Mais comment Dieu, qui est Liberté, peut-il, non seulement tolérer, mais vouloir pour sa créature cette contrainte meurtrière, cet étouffement ? Première antinomie, premier scandale. Nous en verrons d’autres. Car si l’ordre de la maison est le premier senti, c’est tout ordre qui trouve Marie Noël d’instinct rétive, tout ordre préexistant et devant lequel il lui faut plier. Une liberté créée pour plier, quel destin absurde ! Soupçonnant un mystère, elle se soumet, certes, mais sa lucidité alertée et souffrante attend une réponse. Ce n’est jamais sans quelque effroi qu’elle évoque « les Puissances sévères et sacrées : Famille, Religion, Église ». Sur elle comme sur beaucoup de nos contemporains – Bernanos, par exemple, ou Graham Greene, ou Mauriac – l’Église pèse de tout son poids humain, elle l’oppresse : j’entends l’Église en tant qu’institution et ordre social, l’Église armée de règles et de défenses et disposant de tentacules administratifs qui vont chercher, atteindre et lier chaque fidèle jusqu’au centre du cœur. Marie Noël comparera la Loi de l’Église à celle qu’impose la belle-mère à sa bru, et qui paraît plus dure que celle de l’époux.
... Chez Mère Église, je n’ose guère être moi-même. Je me tais. J’ai peur d’elle dès que je pense – je redoute ses mains humaines qui sont dures et inflexibles – mais pour l’amour de Toi, Seigneur, je ferai tout ce qu’elle voudra...

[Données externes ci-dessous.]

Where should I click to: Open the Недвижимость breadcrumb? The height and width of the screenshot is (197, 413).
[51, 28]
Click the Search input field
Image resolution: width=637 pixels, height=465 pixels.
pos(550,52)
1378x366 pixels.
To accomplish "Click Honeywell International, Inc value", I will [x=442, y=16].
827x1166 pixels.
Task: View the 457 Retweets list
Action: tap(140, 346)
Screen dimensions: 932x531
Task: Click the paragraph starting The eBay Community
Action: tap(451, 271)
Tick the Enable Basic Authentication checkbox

... Dis-lui qu’elle ne serre pas trop, sur ma poitrine, ses mains puissantes, dis-lui qu’elle me laisse respirer un peu.
Élevée dans un milieu mi-anticlérical, mi-jansénisant, les « Messieurs prêtres » lui ont longtemps fait peur. Il semble qu’elle ait souffert sous le verbe autoritaire, sous la main pesante de certains directeurs de conscience. De là cette règle de conduite :
... Éviter habituellement les gens d’Église. C’est un danger pour le jugement, la pensée et même pour les simples opinions que de fréquenter trop des hommes « infaillibles ».
Gardez-vous du levain de prêtre... Prêtre ? non ! pas ce mot-là qui est trop grand, trop saint. Gardez-vous du levain de clerc 5.
C’est de simple bon sens. Rien, ici, de l’anticléricalisme moderne, de sa hargne bête, de son mépris du sacré. Nous sommes en chrétienté, et nous entendons s’élever du fond des temps un petit air narquois de fabliau. Ce qui trouble vraiment Marie Noël est beaucoup plus grave.
La vérité révélée par Dieu nous est transmise par l’Église, par des hommes d’Église, par des hommes. Ils la définissent. Mais quelle « contradiction » ! Dieu infini-Dieu défini ! Dieu réduit à nos petites têtes ! Dans le passage qui suit, Marie Noël ne critique pas le dogme tel qu’il est compris et proposé par l’Église, mais – fort justement – tel que le conçoivent la plupart des incroyants et peut-être aussi, hélas, un certain nombre de catholiques.
Quelle idée étrange, étroite, nous faisons-nous parfois de la Vérité de Dieu ?
Par quelle présomption nous la représentons-nous comme un domaine de lumière limité dont les propriétaires de droit divin ont, une fois pour toutes, placé les bornes...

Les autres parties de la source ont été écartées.